- _Data extracts_
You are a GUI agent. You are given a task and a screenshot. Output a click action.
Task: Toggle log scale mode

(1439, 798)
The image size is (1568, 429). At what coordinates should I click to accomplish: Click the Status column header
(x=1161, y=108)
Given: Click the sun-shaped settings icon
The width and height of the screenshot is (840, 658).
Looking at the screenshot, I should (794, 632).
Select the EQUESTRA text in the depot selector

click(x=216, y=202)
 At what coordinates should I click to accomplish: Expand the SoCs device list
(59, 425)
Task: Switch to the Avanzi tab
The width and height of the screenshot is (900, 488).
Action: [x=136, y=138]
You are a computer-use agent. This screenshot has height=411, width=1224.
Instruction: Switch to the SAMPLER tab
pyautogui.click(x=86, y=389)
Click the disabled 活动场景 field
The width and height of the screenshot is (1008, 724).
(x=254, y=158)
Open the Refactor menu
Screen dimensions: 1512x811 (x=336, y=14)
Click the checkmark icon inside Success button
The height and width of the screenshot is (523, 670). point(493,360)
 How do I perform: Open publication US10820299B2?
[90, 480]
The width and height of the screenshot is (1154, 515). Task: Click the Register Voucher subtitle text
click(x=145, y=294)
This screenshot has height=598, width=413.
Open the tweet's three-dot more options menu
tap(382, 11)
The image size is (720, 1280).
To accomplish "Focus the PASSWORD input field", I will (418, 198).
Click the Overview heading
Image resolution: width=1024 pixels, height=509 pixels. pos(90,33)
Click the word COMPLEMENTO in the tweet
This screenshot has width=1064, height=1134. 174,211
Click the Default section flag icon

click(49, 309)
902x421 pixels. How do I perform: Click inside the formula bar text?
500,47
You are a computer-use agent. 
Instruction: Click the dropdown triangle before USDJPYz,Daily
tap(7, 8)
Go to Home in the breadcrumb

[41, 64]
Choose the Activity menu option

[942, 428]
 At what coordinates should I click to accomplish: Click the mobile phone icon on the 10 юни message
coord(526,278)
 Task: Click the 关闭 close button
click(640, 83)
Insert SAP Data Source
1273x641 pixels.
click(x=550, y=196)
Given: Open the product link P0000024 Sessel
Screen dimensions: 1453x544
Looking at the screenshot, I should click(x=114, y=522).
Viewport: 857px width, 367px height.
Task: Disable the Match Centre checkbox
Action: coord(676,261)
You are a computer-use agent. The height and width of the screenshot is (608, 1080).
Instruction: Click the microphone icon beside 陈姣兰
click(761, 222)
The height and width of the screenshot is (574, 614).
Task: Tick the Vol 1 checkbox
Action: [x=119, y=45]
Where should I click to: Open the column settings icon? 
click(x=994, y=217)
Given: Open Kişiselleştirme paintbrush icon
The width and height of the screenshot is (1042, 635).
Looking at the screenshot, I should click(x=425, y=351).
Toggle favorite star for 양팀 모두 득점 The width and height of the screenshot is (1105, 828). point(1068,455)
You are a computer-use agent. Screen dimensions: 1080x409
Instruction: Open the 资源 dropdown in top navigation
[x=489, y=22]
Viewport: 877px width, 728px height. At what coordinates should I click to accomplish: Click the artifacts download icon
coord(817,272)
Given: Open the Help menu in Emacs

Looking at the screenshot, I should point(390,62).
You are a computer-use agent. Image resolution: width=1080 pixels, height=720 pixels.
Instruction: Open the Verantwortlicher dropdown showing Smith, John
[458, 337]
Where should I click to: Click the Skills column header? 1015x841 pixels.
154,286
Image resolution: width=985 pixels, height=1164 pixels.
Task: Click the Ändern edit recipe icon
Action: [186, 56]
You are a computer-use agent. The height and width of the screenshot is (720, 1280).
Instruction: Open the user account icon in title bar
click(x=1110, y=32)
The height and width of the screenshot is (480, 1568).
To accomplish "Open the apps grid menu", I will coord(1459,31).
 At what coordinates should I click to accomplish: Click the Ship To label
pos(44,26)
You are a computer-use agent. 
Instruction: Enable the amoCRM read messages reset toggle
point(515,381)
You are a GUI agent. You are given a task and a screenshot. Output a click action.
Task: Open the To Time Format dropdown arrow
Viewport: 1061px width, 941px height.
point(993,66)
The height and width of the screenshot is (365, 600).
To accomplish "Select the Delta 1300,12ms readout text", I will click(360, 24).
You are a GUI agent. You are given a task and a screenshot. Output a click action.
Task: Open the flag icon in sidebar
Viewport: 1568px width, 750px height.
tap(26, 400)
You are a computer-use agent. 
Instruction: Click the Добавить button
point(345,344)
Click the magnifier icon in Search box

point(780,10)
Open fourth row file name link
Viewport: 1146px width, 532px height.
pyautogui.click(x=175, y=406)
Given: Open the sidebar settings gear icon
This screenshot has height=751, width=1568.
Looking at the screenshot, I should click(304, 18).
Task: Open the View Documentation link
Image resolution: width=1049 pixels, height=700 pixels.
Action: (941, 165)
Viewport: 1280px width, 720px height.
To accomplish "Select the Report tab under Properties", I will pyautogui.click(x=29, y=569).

- _Aim of the exercise_
Repeat all of the records verbatim, leaving nothing out.

- _Written solution_
You are a GUI agent. You are given a task and a screenshot. Output a click action.
Task: Toggle log scale mode

(1439, 798)
The image size is (1568, 429). At what coordinates should I click to accomplish: Click the Status column header
(x=1161, y=108)
Given: Click the sun-shaped settings icon
The width and height of the screenshot is (840, 658).
Looking at the screenshot, I should (794, 632).
Select the EQUESTRA text in the depot selector

click(x=216, y=202)
 At what coordinates should I click to accomplish: Expand the SoCs device list
(59, 425)
Task: Switch to the Avanzi tab
The width and height of the screenshot is (900, 488).
Action: [x=136, y=138]
You are a computer-use agent. This screenshot has height=411, width=1224.
Instruction: Switch to the SAMPLER tab
pyautogui.click(x=86, y=389)
Click the disabled 活动场景 field
The width and height of the screenshot is (1008, 724).
(x=254, y=158)
Open the Refactor menu
Screen dimensions: 1512x811 (x=336, y=14)
Click the checkmark icon inside Success button
The height and width of the screenshot is (523, 670). point(493,360)
 How do I perform: Open publication US10820299B2?
[90, 480]
The width and height of the screenshot is (1154, 515). Task: Click the Register Voucher subtitle text
click(x=145, y=294)
This screenshot has height=598, width=413.
Open the tweet's three-dot more options menu
tap(382, 11)
The image size is (720, 1280).
To accomplish "Focus the PASSWORD input field", I will (418, 198).
Click the Overview heading
Image resolution: width=1024 pixels, height=509 pixels. pos(90,33)
Click the word COMPLEMENTO in the tweet
This screenshot has width=1064, height=1134. 174,211
Click the Default section flag icon

click(49, 309)
902x421 pixels. How do I perform: Click inside the formula bar text?
500,47
You are a computer-use agent. 
Instruction: Click the dropdown triangle before USDJPYz,Daily
tap(7, 8)
Go to Home in the breadcrumb

[41, 64]
Choose the Activity menu option

[942, 428]
 At what coordinates should I click to accomplish: Click the mobile phone icon on the 10 юни message
coord(526,278)
 Task: Click the 关闭 close button
click(640, 83)
Insert SAP Data Source
1273x641 pixels.
click(x=550, y=196)
Given: Open the product link P0000024 Sessel
Screen dimensions: 1453x544
Looking at the screenshot, I should click(x=114, y=522).
Viewport: 857px width, 367px height.
Task: Disable the Match Centre checkbox
Action: coord(676,261)
You are a computer-use agent. The height and width of the screenshot is (608, 1080).
Instruction: Click the microphone icon beside 陈姣兰
click(761, 222)
The height and width of the screenshot is (574, 614).
Task: Tick the Vol 1 checkbox
Action: [x=119, y=45]
Where should I click to: Open the column settings icon? 
click(x=994, y=217)
Given: Open Kişiselleştirme paintbrush icon
The width and height of the screenshot is (1042, 635).
Looking at the screenshot, I should click(x=425, y=351).
Toggle favorite star for 양팀 모두 득점 The width and height of the screenshot is (1105, 828). point(1068,455)
You are a computer-use agent. Screen dimensions: 1080x409
Instruction: Open the 资源 dropdown in top navigation
[x=489, y=22]
Viewport: 877px width, 728px height. At what coordinates should I click to accomplish: Click the artifacts download icon
coord(817,272)
Given: Open the Help menu in Emacs

Looking at the screenshot, I should point(390,62).
You are a computer-use agent. Image resolution: width=1080 pixels, height=720 pixels.
Instruction: Open the Verantwortlicher dropdown showing Smith, John
[458, 337]
Where should I click to: Click the Skills column header? 1015x841 pixels.
154,286
Image resolution: width=985 pixels, height=1164 pixels.
Task: Click the Ändern edit recipe icon
Action: [186, 56]
You are a computer-use agent. The height and width of the screenshot is (720, 1280).
Instruction: Open the user account icon in title bar
click(x=1110, y=32)
The height and width of the screenshot is (480, 1568).
To accomplish "Open the apps grid menu", I will coord(1459,31).
 At what coordinates should I click to accomplish: Click the Ship To label
pos(44,26)
You are a computer-use agent. 
Instruction: Enable the amoCRM read messages reset toggle
point(515,381)
You are a GUI agent. You are given a task and a screenshot. Output a click action.
Task: Open the To Time Format dropdown arrow
Viewport: 1061px width, 941px height.
point(993,66)
The height and width of the screenshot is (365, 600).
To accomplish "Select the Delta 1300,12ms readout text", I will click(360, 24).
You are a GUI agent. You are given a task and a screenshot. Output a click action.
Task: Open the flag icon in sidebar
Viewport: 1568px width, 750px height.
tap(26, 400)
You are a computer-use agent. 
Instruction: Click the Добавить button
point(345,344)
Click the magnifier icon in Search box

point(780,10)
Open fourth row file name link
Viewport: 1146px width, 532px height.
pyautogui.click(x=175, y=406)
Given: Open the sidebar settings gear icon
This screenshot has height=751, width=1568.
Looking at the screenshot, I should click(304, 18).
Task: Open the View Documentation link
Image resolution: width=1049 pixels, height=700 pixels.
Action: (941, 165)
Viewport: 1280px width, 720px height.
To accomplish "Select the Report tab under Properties", I will pyautogui.click(x=29, y=569).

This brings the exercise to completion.